Bianca desceu do carro.
Embora estivesse sem maquiagem, o vestido que usava era extremamente requintado.
O colar em seu pescoço refletia um brilho deslumbrante sob a luz do sol.
Todo o seu temperamento havia se elevado consideravelmente.
— Venha me buscar às três da tarde. Lembre-se, não se atrase! — Ordenou Bianca ao motorista.
Em seguida, ela caminhou na direção de Helena.
— Que coincidência, você também acabou de chegar? — Perguntou Bianca a Helena.
Helena a examinou; ela vestia peças autênticas, não eram imitações.
— De onde veio essa roupa toda? E o que é esse carro? Você não alugou um carro só para ostentar, não é? — Disse Helena.
Bianca respondeu com presunção:
— Claro que não é alugado. Alguém me deixou usar de bom grado.
— Se não é alugado, será que você usou algum homem?
Esse era o método habitual de Bianca.
— Sim, eu usei um homem, e um homem velho ainda por cima. Hahaha!
— Um homem velho? Você ficou louca? Até por velhos você se interessa agora! — Perguntou Helena, chocada.
Embora Bianca fosse alguém que queria subir na vida, agradar um velho apenas para ostentar era meio nojento.
— Fique tranquila, esse velho não é um estranho. É aquele cachorro que abandonou minha mãe.
— Você voltou para a família Martins?
— Sim. Você não sabe como esses dois dias foram satisfatórios. Já que voltei para a família Martins, vou recuperar tudo o que é meu! Tenho que te agradecer. Se você não tivesse pedido a Isaque Domingos para me ajudar, eu não estaria aqui hoje.
— E o que isso tem a ver com Isaque Domingos?
— Vamos andando e eu te conto... — As duas caminharam lado a lado em direção ao interior da faculdade.
Bianca contou a ela tudo o que havia acontecido.
— Mas você não tem medo de ser descoberta? — Perguntou Helena.
— Medo de quê? Só preciso que Isaque Domingos não me desmascare!
— Iracema, bom dia! — Cumprimentou Helena, sorrindo.
Iracema agarrou Helena e a puxou para longe.
Bianca fez um bico e foi para a sala de aula.

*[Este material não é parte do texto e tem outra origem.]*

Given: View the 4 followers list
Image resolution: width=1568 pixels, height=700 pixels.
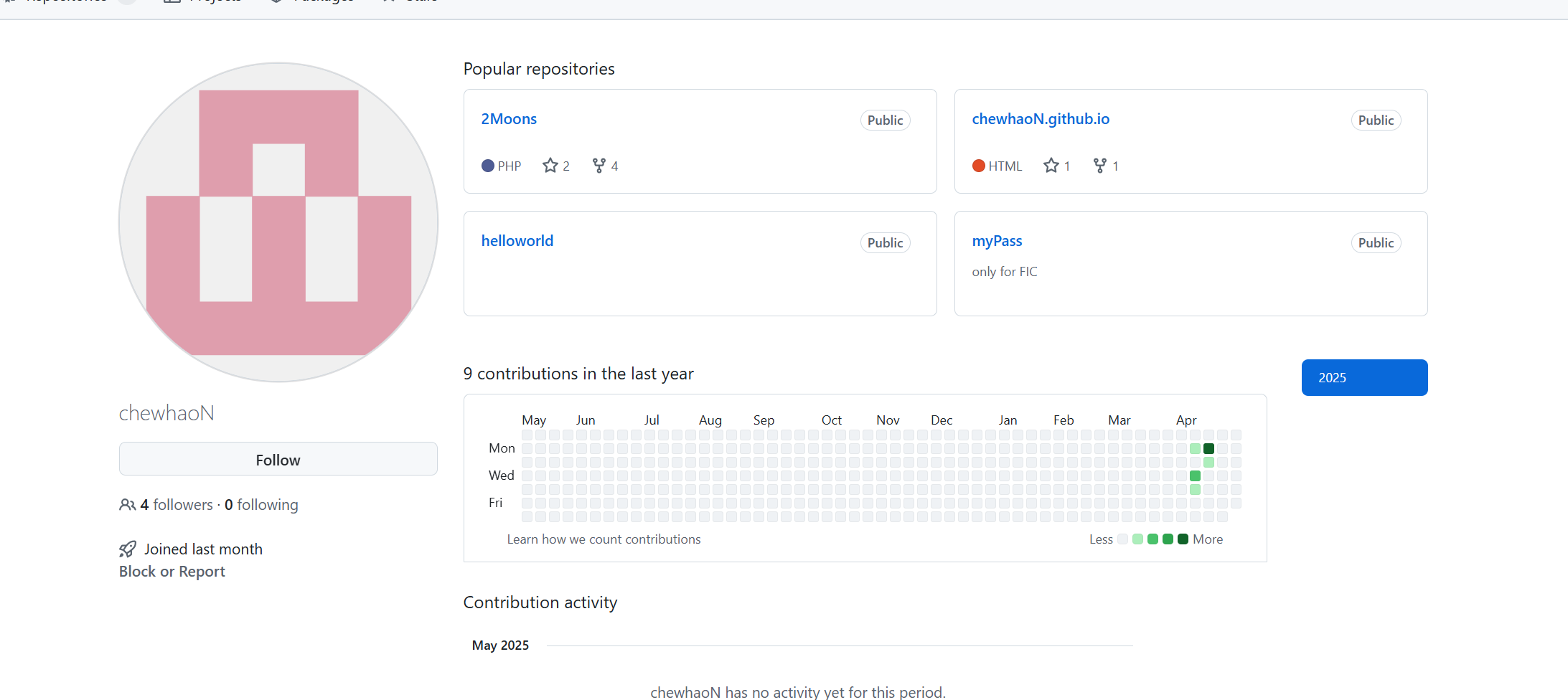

— Iracema, o que você está fazendo?
— Você e a Bianca estão cada vez mais próximas. Você não sabe que tipo de pessoa ela é? Ela te tratava mal antes, te perseguia e adorava fingir.
Helena sorriu.
— Na verdade, quando ela finge, até que é fofinha. Hahaha!
Iracema: “...”
— Está tudo bem, somos todas colegas, não fique assim. Vamos para a aula! — Helena apertou a bochecha de Iracema.
...
No Grupo Freitas.
Tereza olhava para os documentos em suas mãos. Havia ficado acordada até tarde na noite anterior e finalmente tinha terminado tudo hoje.